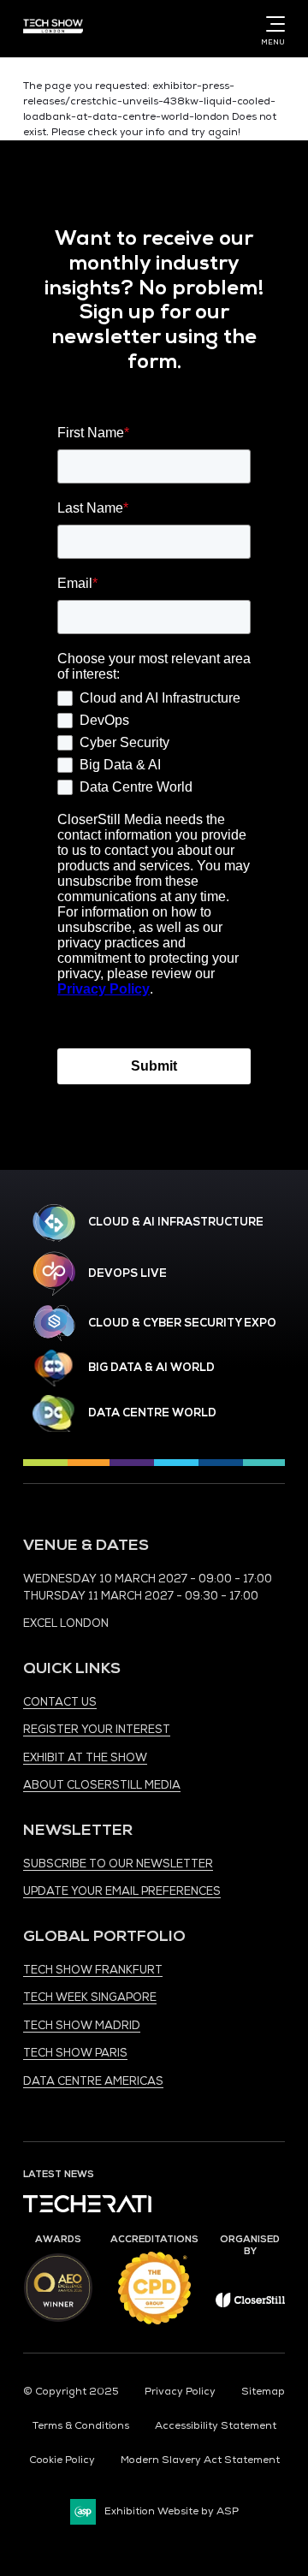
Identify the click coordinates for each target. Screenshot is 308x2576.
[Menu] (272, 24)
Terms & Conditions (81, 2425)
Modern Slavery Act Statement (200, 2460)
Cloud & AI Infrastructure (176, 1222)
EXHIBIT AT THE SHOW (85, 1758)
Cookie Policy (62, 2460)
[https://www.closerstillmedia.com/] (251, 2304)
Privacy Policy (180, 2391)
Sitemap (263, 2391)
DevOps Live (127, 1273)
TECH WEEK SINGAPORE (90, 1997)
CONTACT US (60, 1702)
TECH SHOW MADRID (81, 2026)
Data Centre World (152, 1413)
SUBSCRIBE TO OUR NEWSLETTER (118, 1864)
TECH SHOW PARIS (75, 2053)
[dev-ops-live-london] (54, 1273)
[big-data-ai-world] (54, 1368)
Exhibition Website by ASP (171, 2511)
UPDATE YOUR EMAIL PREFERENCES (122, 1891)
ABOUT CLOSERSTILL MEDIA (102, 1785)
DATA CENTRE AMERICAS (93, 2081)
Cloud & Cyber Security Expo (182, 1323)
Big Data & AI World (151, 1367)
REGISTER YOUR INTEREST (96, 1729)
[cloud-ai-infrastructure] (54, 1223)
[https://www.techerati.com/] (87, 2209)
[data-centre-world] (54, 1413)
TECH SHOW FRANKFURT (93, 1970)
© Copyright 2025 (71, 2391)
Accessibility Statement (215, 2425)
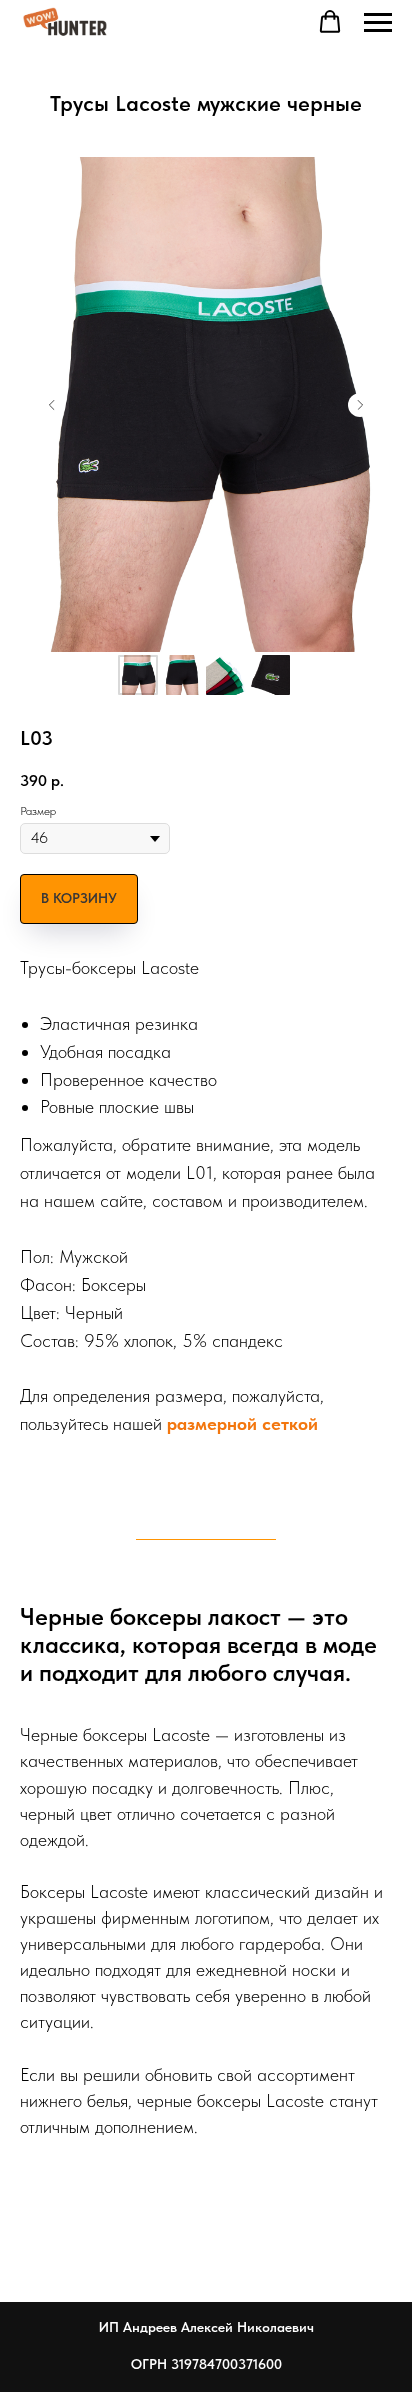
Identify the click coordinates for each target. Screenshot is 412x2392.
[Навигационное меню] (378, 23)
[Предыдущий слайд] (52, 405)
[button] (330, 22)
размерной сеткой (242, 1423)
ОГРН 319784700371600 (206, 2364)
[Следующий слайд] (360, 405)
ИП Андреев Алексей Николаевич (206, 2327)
---
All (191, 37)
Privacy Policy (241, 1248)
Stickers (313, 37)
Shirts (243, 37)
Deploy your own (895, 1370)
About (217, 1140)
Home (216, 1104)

▶ _The problem_: Output only an exact transcription of the lines above from the one with "ОГРН 319784700371600 (206, 2364)" up to and including the one with "ИП Андреев Алексей Николаевич (206, 2327)".

▶ _Expected answer_:
ОГРН 319784700371600 (206, 2364)
[Следующий слайд] (360, 405)
ИП Андреев Алексей Николаевич (206, 2327)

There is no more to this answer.